Click polymerization: Self‐assembly of amphiphilic alternating copolymers into diverse structures by solvent switching or emulsion‐assisted polymerization‐induced self‐assembly methods is summarized (see figure). The unique characteristics of these structures are determined both experimentally and theoretically.

Abstract

Polymer self‐assembly has been a hot research topic for several decades. Different types of polymers with various architectures, like block copolymers, brush polymers, hyperbranched polymers and dendrimers, etc., are currently being investigated. Alternating copolymers (ACPs) are regular copolymers with an alternating monomeric unit structure in the polymer backbones. However, despite the great progress in the synthesis of ACPs, their self‐assembly is still in an infant stage. Very recently, our group reported a new type of amphiphilic ACPs through click copolymerization and obtained spheres, vesicles, nanotubes, and even hierarchical sea urchin‐like aggregates through the self‐assembly process.
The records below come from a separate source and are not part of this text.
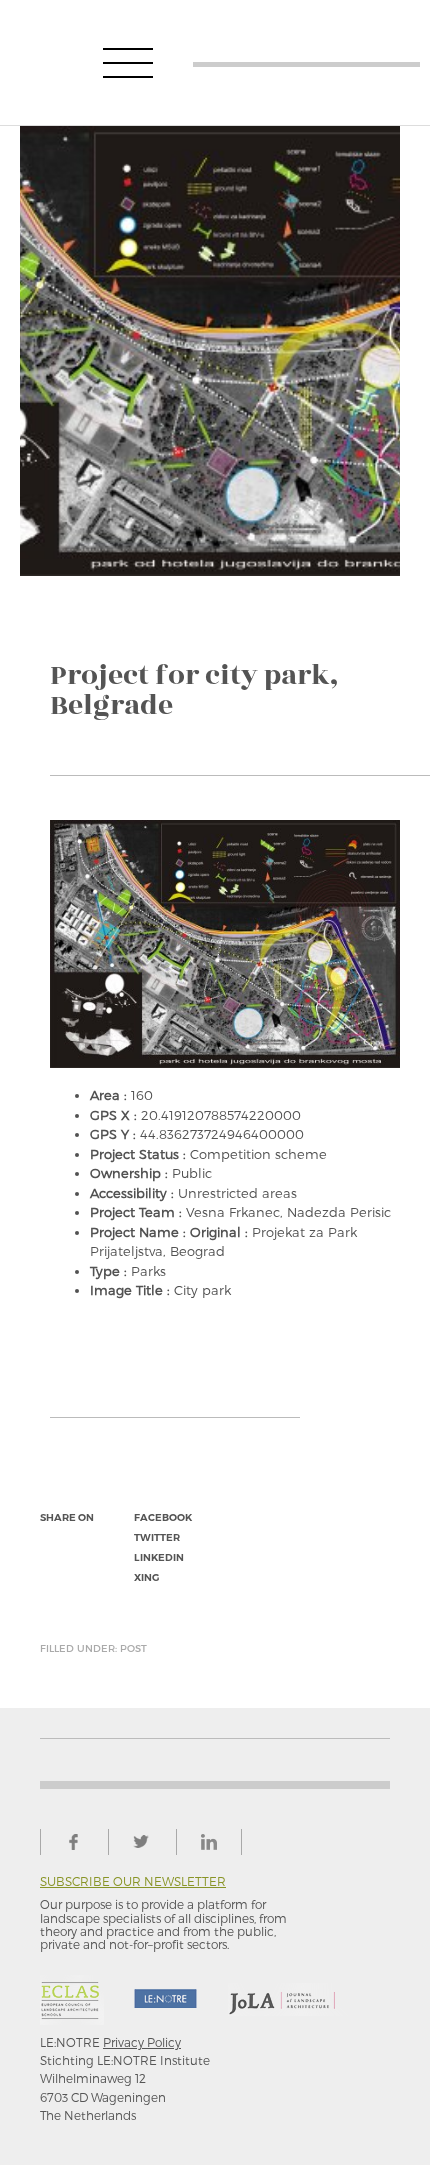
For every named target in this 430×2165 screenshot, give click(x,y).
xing (146, 1577)
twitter (157, 1537)
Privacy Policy (142, 2042)
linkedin (159, 1557)
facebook (163, 1517)
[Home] (307, 62)
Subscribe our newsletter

In addition, we have found some intriguing features in the self‐assembly of amphiphilic ACPs when compared with other copolymers, including their facile syntheses, readily functionalization, novel self‐assembly structures, new folding‐chain mechanisms, and uniform but ultrathin feature length. In this Concept article, we present the self‐assembly of amphiphilic ACPs together with their unique features by reviewing our latest results and related studies. Moreover, the future perspective on the self‐assembly of amphiphilic ACPs is also proposed. Our aim is to capture the attention and interest of chemists in this new area of polymerization.